Input material ▸
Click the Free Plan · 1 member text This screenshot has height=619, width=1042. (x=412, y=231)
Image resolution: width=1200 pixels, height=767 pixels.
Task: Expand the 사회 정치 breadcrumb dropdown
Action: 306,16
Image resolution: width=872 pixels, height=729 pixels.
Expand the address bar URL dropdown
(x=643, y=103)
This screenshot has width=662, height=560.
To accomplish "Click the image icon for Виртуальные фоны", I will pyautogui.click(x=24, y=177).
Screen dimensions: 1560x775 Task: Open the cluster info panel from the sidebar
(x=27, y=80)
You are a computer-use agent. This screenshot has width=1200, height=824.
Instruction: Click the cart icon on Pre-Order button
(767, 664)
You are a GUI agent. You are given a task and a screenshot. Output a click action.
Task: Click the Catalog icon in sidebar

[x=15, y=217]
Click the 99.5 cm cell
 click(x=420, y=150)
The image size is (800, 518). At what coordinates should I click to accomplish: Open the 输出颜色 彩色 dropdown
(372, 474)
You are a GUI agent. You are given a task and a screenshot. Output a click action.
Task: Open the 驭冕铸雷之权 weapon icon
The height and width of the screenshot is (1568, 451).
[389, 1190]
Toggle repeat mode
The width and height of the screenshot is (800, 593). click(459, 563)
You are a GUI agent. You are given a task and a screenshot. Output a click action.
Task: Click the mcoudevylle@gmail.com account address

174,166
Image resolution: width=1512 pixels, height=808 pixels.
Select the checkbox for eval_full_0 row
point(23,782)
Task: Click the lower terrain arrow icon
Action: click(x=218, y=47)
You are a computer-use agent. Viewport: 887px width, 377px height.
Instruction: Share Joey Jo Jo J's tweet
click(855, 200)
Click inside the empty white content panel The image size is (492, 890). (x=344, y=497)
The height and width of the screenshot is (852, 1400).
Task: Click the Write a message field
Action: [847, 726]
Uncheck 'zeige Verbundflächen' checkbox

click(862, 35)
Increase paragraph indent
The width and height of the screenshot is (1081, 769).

Aim of the task ▸
Return the whole listing, keeping every word as it is.

Response to the task ▸
Click the Free Plan · 1 member text This screenshot has height=619, width=1042. (x=412, y=231)
Image resolution: width=1200 pixels, height=767 pixels.
Task: Expand the 사회 정치 breadcrumb dropdown
Action: 306,16
Image resolution: width=872 pixels, height=729 pixels.
Expand the address bar URL dropdown
(x=643, y=103)
This screenshot has width=662, height=560.
To accomplish "Click the image icon for Виртуальные фоны", I will pyautogui.click(x=24, y=177).
Screen dimensions: 1560x775 Task: Open the cluster info panel from the sidebar
(x=27, y=80)
You are a computer-use agent. This screenshot has width=1200, height=824.
Instruction: Click the cart icon on Pre-Order button
(767, 664)
You are a GUI agent. You are given a task and a screenshot. Output a click action.
Task: Click the Catalog icon in sidebar

[x=15, y=217]
Click the 99.5 cm cell
 click(x=420, y=150)
The image size is (800, 518). At what coordinates should I click to accomplish: Open the 输出颜色 彩色 dropdown
(372, 474)
You are a GUI agent. You are given a task and a screenshot. Output a click action.
Task: Open the 驭冕铸雷之权 weapon icon
The height and width of the screenshot is (1568, 451).
[389, 1190]
Toggle repeat mode
The width and height of the screenshot is (800, 593). click(459, 563)
You are a GUI agent. You are given a task and a screenshot. Output a click action.
Task: Click the mcoudevylle@gmail.com account address

174,166
Image resolution: width=1512 pixels, height=808 pixels.
Select the checkbox for eval_full_0 row
point(23,782)
Task: Click the lower terrain arrow icon
Action: click(x=218, y=47)
You are a computer-use agent. Viewport: 887px width, 377px height.
Instruction: Share Joey Jo Jo J's tweet
click(855, 200)
Click inside the empty white content panel The image size is (492, 890). (x=344, y=497)
The height and width of the screenshot is (852, 1400).
Task: Click the Write a message field
Action: [847, 726]
Uncheck 'zeige Verbundflächen' checkbox

click(862, 35)
Increase paragraph indent
The width and height of the screenshot is (1081, 769).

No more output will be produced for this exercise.